**AUSGEWÄHLTER AUSZUG:**

┌──

'Oumuamua hat ihn das internationale Astronomen-Team genannt - die hawaiianische Bezeichnung für einen Boten aus der fernen Vergangenheit, der uns zu erreichen sucht. Denn 'Oumuamua (auch: Oumuamua) könnte schon seit Jahrmillionen unterwegs sein und stammt vielleicht aus weiten Fernen des Alls. Es ist der erste interstellare Asteroid, der je entdeckt wurde.
Fast unsichtbares Objekt
Es war gar nicht so leicht, den Asteroiden überhaupt zu finden. Denn er gehört zu den dustersten Gesellen im All: Seine rötliche Oberfläche reflektiert nur vier Prozent des Lichts (eine Albedo von 0,04), das auf ihn fällt - er ist also fast schwarz. Im Vergleich: Schnee hat eine Albedo von 95 Prozent. 'Oumuamua ist auch nicht sonderlich groß, vermutlich nur ein paar Hundert Meter in der Länge.
Entdeckt in einem günstigen Moment
Es brauchte ein modernes Hochleistungs-Teleskop wie Pan-STARRS 1, um den kleinen, dunklen Brocken zu entdecken. Und den richtigen Moment: Denn als das Teleskop am 19. Oktober 'Oumuamua fand, war der Asteroid gerade noch sehr nah bei unserer Sonne. Auffallend nah. Nach wenigen Tagen Beobachtung mit verschiedenen Riesenteleskopen weltweit war klar: Das Objekt hat eine extreme Flugbahn, vergleichbar nur mit manchen Kometen. Doch es ist kein Komet: Nichts gast aus dem kleinen Körper aus, kein Schweif ist zu sehen. An diesen Untersuchungen war wesentlich die Europäische Südsternwarte ESO mit ihrem Very Large Telescope (VLT) in Chile beteiligt, mit dem Oberflächenfarbe, Albedo und der geringe Masseausstoß festgestellt werden konnten.

└──

**INHALT DES MATERIALS:**
┌──

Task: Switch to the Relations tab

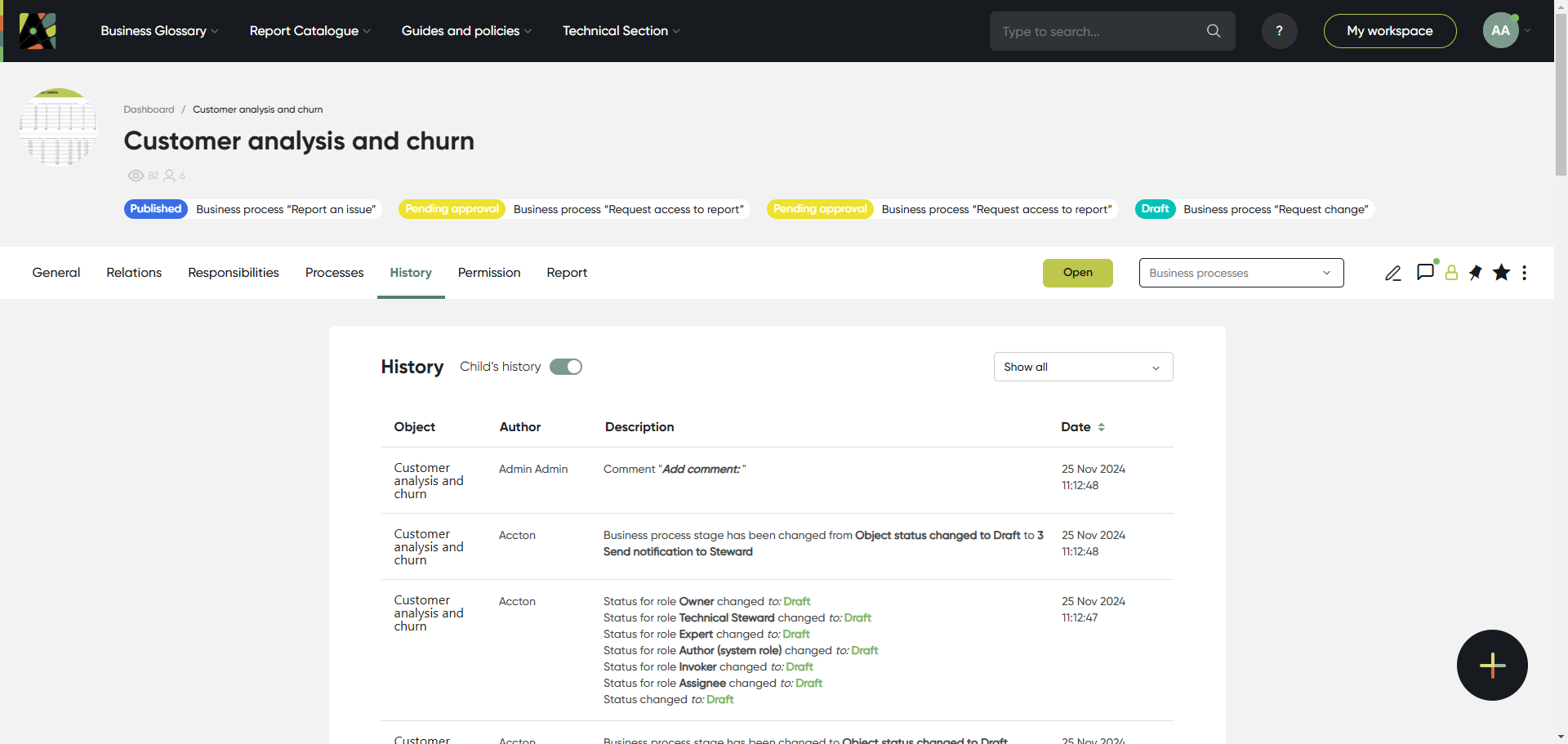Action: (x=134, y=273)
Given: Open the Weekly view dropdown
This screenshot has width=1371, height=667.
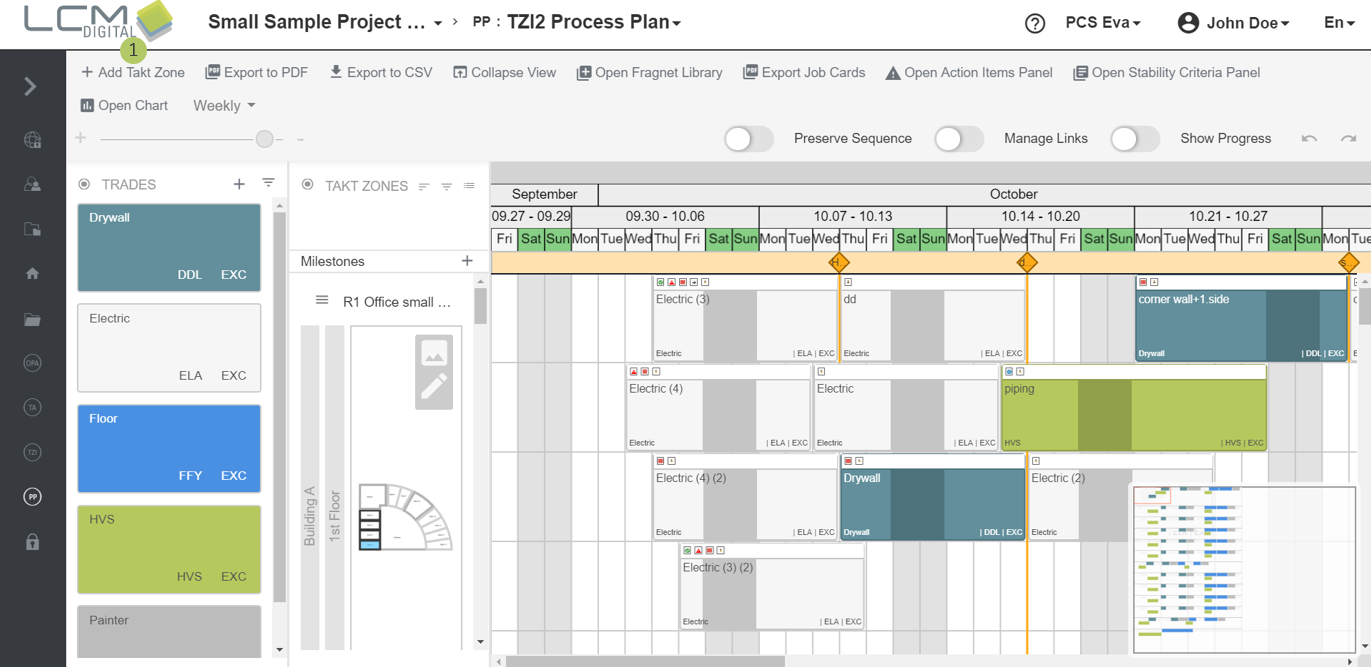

└──

**AUFGABE A:**
Gib aus dem Auszug über 'Oumuamua die Passage von „Fast unsichtbares Objekt“ bis „in der Länge.“ unverändert wieder.
**AUFGABE B:**
Welches Teleskop entdeckte 'Oumuamua laut dem Auszug über 'Oumuamua?

**LÖSUNG A:**
Fast unsichtbares Objekt
Es war gar nicht so leicht, den Asteroiden überhaupt zu finden. Denn er gehört zu den dustersten Gesellen im All: Seine rötliche Oberfläche reflektiert nur vier Prozent des Lichts (eine Albedo von 0,04), das auf ihn fällt - er ist also fast schwarz. Im Vergleich: Schnee hat eine Albedo von 95 Prozent. 'Oumuamua ist auch nicht sonderlich groß, vermutlich nur ein paar Hundert Meter in der Länge.

**LÖSUNG B:**
Pan-STARRS 1